Je laisse toujours mes yeux globuleux errer sur ces horripilants ronds-de-cuir des services administratifs de l’assemblée. Terrorisés par les affaires rondement menées, ils préfèrent toujours surseoir en se défiant aux boules sur le boulingrin aux bordures arrondies.

Mon élection acquise, je me suis doté pour peu de ronds d’un appareil destiné à voir la vie en rond. Un tube lisse et aseptisé muni d’une bague réglable permettant de focaliser au plus étroit des choses pour les voir bien nettes dans un rond bien délimité. Outre l’avantage de pouvoir choisir ce que je veux voir et de ne croire que ce que j’ai vu, cette option me permet de flouter simultanément les lointains aux allures insuffisamment courbes à mon goût. Je ne supporte pas les horizons incertains. Mon tube rond présente de surcroit l’avantage de limiter, voire éliminer, les angles, générateurs d’échanges vifs lorsqu’ils partent de points de vue différents.

Je vais même jusqu’à chasser de mon vocabulaire tout ce qui pourrait évoquer la pointe blessante de la ligne brisée, de l’angle ou du coin. Seule l’expression « frappé au coin du bon sens » trouve grâce à mes yeux depuis que je sais qu’il s’agissait à l’origine de frapper monnaie sous forme de pièces rondes.

Prince de la courbette, épris de rondeaux et tout en rondeur moi-même, je m’ingénie toujours à arrondir les angles. J’apaise comme un chanoine matois les tourmentés de l’inattendu qui ne supportent pas que les êtres et les choses ne tournent pas rond. J’abhorre ceux qui prétendent en baver des ronds de chapeaux, les  empêcheurs de tourner en rond. En un mot, tous ceux qui, si on les laissait dire, entretiendraient volontiers l’idée que le monde tourne à l’envers.

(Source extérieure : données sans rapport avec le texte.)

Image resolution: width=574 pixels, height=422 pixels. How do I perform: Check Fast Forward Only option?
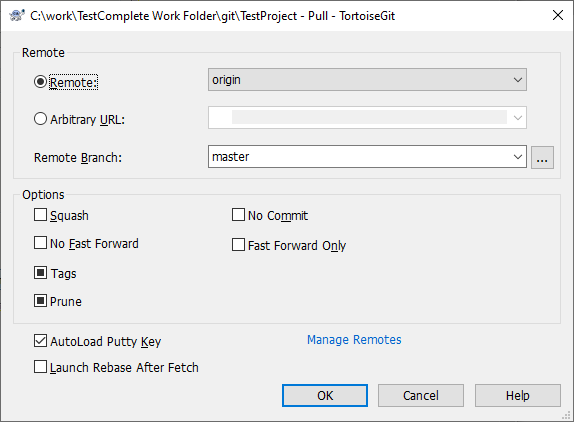(238, 244)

Mon visage rubicond de pomme mûre s’épanouit lorsque je parviens à terrasser l’un de ces fâcheux d’une citation bien assassine de Cicéron, dans le texte de préférence. J’aime laisser mes victimes comme deux ronds-de-flan.

Penser en rond me rassure. Ceci me permet de toujours revenir à mon point de départ. Je ne risque pas ainsi de me perdre en chemin dans des impasses sans courbe, tournant ni demi-tour possible. Le bon sens est rond me dis-je souvent en chantonnant sur l’air de la « vie en rose », la « vie en rond » :

« Quand elle me prend dans ses bras,

Qu’elle me parle tout bas

Je vois la vie en rond euh… »

On peut me voir après cette méditation digestive,  me lever en soupirant. Puis, observer ma silhouette rondouillarde disparaître peu à peu dans les couloirs de l’assemblée, entre deux rangées de plantons de la Garde Républicaine.

Révolution… Révolution… Quoi révolution ? Comment çà  …rond ?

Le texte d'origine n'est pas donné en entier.